Textauszug
Es gibt sie, diese magischen Momente. Diese Momente wie im Rausch, in denen alle Probleme planetenweit entfernt erscheinen. Sie sind häufig kurz und flüchtig, nicht greifbar, zerrinnen zwischen den Finger. Aber die Erinnerung manifestiert sich in Herz, Bauch und Hirn. Nein, ich rede hier nicht von bombastischem Sex. Ich rede von einer züchtig angezogenen Nacht in Bochum, dieser krisengebeutelten und verbauten Stadt, die dennoch über die deutschen Landesgrenzen bekannt ist.

Die Aufgabe
Wie wird die Stadt Bochum im Textauszug beschrieben? Bitte antworten Sie in einem Satz.

Angezeigte Informationen

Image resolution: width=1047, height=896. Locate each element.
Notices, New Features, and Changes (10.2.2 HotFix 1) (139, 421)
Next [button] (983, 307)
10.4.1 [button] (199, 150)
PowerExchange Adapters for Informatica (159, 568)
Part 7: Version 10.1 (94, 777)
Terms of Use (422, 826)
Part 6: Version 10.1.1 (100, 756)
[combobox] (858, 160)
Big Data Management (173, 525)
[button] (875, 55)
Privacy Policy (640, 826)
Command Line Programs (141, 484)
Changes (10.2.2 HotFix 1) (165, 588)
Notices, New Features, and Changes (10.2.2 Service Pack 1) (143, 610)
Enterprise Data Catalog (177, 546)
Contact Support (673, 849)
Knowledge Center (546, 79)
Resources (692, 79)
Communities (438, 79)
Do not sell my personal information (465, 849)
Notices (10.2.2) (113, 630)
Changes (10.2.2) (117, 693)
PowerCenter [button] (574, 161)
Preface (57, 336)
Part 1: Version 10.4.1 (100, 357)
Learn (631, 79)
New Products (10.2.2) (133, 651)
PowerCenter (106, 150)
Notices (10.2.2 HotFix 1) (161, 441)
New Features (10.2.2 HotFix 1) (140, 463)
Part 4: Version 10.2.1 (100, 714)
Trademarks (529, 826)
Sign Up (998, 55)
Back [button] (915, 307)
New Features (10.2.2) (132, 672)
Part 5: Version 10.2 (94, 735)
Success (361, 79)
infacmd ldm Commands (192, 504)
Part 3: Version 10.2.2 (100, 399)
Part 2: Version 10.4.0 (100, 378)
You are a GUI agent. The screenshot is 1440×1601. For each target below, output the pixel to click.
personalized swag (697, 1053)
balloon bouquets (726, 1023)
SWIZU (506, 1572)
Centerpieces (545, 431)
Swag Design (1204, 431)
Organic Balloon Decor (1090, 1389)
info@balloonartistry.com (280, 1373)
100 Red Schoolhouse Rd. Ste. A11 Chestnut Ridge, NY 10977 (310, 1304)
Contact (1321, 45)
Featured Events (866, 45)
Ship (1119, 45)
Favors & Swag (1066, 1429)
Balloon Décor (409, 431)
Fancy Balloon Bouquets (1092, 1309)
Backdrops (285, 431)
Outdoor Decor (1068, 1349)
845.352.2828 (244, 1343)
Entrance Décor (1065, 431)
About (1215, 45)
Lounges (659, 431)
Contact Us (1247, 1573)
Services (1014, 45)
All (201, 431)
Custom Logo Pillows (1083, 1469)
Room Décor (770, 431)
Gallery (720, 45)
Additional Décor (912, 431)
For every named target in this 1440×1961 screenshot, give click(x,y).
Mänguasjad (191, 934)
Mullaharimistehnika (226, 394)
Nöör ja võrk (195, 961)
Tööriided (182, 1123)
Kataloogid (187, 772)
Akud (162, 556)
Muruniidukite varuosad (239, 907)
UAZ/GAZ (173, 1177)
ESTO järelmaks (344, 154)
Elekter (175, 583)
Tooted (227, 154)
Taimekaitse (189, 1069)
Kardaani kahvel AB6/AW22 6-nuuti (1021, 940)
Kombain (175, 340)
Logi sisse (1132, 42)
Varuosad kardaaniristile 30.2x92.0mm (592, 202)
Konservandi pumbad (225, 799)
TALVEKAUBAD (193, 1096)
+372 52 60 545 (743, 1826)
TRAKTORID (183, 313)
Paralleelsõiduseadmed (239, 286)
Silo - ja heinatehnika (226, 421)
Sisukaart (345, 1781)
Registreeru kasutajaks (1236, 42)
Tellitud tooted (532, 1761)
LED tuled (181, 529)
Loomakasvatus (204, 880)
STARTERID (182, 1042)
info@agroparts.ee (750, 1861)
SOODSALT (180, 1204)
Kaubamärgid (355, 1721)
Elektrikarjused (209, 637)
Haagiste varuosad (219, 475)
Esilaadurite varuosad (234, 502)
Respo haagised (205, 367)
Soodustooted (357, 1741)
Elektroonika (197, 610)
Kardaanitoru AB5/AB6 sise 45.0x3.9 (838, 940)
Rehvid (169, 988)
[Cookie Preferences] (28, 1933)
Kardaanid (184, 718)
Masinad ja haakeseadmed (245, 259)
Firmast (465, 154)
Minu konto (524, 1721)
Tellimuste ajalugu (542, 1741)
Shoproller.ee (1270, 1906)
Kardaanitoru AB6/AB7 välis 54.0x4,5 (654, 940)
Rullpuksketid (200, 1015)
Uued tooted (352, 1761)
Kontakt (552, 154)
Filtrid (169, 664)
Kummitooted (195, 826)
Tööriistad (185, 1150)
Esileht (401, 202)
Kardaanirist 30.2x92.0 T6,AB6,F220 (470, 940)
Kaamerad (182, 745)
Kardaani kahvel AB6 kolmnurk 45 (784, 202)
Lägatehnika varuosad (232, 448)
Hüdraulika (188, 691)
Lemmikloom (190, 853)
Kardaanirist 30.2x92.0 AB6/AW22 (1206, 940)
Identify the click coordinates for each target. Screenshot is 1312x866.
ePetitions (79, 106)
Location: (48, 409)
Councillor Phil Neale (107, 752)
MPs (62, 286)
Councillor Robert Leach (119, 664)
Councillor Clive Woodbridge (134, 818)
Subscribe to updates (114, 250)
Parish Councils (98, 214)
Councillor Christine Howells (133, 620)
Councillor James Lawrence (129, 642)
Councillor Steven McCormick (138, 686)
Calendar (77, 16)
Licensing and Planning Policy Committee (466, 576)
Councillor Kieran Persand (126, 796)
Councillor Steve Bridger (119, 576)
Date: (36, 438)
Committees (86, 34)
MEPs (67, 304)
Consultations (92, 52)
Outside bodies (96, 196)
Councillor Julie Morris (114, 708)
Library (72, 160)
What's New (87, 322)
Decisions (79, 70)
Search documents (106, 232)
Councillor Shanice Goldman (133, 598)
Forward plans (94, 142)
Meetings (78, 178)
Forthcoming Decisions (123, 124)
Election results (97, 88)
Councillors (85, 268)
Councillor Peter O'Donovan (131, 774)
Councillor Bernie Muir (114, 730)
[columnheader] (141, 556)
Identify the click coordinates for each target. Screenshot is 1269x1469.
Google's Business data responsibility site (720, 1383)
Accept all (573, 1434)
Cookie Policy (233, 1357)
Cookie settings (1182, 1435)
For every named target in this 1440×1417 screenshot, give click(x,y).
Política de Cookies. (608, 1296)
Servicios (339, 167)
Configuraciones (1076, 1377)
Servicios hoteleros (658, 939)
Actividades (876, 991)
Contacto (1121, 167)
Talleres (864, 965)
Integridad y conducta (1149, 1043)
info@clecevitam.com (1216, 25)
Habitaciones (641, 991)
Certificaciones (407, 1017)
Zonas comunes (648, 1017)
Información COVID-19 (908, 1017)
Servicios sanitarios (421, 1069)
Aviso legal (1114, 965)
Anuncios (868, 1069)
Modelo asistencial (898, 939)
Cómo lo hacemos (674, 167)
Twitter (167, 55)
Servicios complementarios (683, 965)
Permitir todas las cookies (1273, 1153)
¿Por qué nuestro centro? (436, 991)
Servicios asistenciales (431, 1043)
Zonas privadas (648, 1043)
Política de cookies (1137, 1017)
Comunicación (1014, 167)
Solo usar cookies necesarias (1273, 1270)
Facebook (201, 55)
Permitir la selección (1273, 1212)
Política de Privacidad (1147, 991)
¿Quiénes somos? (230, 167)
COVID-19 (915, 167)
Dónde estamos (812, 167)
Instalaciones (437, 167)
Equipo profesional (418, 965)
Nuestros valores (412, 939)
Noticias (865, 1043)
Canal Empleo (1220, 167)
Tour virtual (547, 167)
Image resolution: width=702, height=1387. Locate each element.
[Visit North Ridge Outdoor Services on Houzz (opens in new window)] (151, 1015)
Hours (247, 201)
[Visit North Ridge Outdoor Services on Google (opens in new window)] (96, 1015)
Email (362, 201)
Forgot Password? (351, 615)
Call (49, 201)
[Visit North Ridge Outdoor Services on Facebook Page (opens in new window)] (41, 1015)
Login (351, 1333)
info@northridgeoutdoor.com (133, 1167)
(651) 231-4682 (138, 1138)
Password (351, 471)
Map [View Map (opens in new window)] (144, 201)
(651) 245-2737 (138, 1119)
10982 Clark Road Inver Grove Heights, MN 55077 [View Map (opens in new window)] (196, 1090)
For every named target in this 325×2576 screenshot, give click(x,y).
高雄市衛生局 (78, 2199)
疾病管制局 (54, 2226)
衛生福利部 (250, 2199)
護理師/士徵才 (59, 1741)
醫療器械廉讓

Ergebnis
Bochum wird als krisengebeutelte und verbaute Stadt beschrieben, die dennoch über die deutschen Landesgrenzen bekannt ist.